### EXERCISE PROMPT
Scan the records below for the line with "Task: Open the Inbox tab" and the line with "Image resolution: width=278". Repeat those two lines and every line between them exactly, and nothing else.

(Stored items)
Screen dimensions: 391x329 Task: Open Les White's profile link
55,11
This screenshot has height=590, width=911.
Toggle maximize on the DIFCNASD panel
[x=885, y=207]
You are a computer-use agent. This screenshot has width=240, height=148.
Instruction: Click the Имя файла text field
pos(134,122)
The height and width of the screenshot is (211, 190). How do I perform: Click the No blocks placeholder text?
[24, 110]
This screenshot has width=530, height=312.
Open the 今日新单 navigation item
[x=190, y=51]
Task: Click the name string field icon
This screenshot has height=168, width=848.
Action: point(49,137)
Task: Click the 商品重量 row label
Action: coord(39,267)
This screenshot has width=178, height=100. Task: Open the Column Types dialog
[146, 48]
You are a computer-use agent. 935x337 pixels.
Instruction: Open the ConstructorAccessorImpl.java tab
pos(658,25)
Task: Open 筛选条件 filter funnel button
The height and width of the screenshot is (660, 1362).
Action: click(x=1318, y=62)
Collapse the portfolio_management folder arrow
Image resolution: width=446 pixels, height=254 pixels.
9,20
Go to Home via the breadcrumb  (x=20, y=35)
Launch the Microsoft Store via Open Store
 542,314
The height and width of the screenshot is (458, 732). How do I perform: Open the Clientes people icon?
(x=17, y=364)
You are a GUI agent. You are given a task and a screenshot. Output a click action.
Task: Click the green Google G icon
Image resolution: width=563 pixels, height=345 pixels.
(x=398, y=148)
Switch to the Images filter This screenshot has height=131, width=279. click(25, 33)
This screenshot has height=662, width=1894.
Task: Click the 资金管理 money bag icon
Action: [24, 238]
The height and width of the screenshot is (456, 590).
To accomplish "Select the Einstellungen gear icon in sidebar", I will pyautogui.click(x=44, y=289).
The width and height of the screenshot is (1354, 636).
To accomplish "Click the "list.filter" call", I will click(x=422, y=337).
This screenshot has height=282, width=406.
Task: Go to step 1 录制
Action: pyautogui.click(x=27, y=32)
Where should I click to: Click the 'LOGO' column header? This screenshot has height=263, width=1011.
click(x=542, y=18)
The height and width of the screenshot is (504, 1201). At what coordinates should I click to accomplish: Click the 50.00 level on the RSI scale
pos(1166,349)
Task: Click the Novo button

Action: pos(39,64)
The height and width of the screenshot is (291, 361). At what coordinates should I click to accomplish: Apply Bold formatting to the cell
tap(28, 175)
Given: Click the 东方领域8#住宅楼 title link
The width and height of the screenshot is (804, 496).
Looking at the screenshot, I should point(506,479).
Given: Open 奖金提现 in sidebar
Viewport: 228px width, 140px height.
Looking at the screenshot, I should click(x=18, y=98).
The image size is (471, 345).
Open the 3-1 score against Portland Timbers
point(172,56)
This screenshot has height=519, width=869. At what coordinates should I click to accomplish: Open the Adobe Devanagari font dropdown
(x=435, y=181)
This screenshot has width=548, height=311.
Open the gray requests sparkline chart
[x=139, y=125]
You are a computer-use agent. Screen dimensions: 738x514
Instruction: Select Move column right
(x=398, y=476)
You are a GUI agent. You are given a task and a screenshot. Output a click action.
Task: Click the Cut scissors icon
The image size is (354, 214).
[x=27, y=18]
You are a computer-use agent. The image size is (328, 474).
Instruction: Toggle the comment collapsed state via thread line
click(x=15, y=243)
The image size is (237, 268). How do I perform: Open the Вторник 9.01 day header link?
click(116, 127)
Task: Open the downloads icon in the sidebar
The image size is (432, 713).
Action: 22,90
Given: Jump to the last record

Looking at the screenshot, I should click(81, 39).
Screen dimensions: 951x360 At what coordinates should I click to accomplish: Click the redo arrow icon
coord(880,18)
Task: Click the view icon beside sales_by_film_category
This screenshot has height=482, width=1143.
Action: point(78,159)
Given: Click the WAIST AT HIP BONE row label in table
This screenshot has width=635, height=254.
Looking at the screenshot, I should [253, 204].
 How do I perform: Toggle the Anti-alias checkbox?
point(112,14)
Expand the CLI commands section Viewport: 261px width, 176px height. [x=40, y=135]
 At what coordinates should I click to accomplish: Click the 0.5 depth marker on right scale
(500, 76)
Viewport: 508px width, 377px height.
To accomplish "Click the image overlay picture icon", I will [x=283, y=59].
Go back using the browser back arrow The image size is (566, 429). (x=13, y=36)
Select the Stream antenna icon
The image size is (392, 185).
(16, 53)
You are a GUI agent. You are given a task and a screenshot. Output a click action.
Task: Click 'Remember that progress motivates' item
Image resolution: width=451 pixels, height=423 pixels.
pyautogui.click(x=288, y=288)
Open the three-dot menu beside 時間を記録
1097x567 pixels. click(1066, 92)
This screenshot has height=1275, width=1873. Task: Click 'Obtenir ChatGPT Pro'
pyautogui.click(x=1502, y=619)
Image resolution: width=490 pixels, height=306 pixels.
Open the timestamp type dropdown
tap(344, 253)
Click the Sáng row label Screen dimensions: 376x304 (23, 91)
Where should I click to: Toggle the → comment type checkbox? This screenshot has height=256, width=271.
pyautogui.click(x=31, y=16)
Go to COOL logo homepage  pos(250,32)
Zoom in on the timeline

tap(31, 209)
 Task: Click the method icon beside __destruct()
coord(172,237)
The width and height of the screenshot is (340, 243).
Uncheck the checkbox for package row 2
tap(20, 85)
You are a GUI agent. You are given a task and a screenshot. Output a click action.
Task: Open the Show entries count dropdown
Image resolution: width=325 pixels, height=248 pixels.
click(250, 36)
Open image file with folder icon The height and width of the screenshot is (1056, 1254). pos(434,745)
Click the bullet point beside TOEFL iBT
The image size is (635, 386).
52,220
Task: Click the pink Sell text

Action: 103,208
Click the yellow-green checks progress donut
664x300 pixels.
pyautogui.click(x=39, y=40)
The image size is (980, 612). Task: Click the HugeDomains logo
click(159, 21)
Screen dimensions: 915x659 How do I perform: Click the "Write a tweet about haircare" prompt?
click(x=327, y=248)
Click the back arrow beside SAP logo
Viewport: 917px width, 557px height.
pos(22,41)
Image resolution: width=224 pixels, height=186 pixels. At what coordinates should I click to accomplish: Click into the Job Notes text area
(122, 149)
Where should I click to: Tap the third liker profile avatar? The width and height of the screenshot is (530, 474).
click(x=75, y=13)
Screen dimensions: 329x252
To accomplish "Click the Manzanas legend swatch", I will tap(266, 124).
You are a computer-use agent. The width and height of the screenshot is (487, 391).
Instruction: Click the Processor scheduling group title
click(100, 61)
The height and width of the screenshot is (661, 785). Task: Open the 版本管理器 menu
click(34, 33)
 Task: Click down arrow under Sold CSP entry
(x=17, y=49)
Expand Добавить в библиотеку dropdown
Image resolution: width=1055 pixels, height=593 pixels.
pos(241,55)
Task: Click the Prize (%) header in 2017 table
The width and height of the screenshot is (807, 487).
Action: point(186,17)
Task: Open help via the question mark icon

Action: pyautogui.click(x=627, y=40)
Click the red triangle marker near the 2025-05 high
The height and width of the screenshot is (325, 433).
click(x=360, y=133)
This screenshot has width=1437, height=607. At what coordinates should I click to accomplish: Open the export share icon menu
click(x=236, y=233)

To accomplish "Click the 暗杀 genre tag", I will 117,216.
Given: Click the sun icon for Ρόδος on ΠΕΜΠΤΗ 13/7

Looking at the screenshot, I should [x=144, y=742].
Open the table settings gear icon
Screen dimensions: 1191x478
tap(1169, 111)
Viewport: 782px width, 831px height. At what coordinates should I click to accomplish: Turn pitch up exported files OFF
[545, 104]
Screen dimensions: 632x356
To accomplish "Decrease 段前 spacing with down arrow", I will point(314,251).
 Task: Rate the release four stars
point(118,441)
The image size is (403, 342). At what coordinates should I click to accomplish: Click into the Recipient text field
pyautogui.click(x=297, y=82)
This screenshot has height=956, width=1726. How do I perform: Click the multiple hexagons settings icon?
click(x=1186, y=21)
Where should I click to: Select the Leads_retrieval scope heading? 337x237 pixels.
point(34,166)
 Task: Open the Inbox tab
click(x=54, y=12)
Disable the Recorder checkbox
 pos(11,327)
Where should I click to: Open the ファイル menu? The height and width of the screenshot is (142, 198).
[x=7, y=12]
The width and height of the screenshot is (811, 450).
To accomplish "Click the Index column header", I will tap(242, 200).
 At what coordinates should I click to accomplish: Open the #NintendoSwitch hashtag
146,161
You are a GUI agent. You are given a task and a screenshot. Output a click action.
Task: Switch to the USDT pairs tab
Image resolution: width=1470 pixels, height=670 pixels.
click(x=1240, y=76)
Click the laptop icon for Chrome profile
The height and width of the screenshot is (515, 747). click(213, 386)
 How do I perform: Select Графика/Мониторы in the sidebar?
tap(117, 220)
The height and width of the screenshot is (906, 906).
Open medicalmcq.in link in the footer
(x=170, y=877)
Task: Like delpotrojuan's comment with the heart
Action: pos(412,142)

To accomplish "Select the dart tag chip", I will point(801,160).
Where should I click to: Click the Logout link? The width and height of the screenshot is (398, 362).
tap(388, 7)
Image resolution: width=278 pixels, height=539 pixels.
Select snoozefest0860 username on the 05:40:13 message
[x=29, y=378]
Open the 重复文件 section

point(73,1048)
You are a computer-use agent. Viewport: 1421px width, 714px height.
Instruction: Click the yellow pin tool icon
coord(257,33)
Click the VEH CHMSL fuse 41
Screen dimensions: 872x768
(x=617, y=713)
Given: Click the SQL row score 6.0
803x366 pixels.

### RESPONSE BELOW
 Task: Open the Inbox tab
click(x=54, y=12)
Disable the Recorder checkbox
 pos(11,327)
Where should I click to: Open the ファイル menu? The height and width of the screenshot is (142, 198).
[x=7, y=12]
The width and height of the screenshot is (811, 450).
To accomplish "Click the Index column header", I will tap(242, 200).
 At what coordinates should I click to accomplish: Open the #NintendoSwitch hashtag
146,161
You are a GUI agent. You are given a task and a screenshot. Output a click action.
Task: Switch to the USDT pairs tab
Image resolution: width=1470 pixels, height=670 pixels.
click(x=1240, y=76)
Click the laptop icon for Chrome profile
The height and width of the screenshot is (515, 747). click(213, 386)
 How do I perform: Select Графика/Мониторы in the sidebar?
tap(117, 220)
The height and width of the screenshot is (906, 906).
Open medicalmcq.in link in the footer
(x=170, y=877)
Task: Like delpotrojuan's comment with the heart
Action: pos(412,142)

To accomplish "Select the dart tag chip", I will point(801,160).
Where should I click to: Click the Logout link? The width and height of the screenshot is (398, 362).
tap(388, 7)
Image resolution: width=278 pixels, height=539 pixels.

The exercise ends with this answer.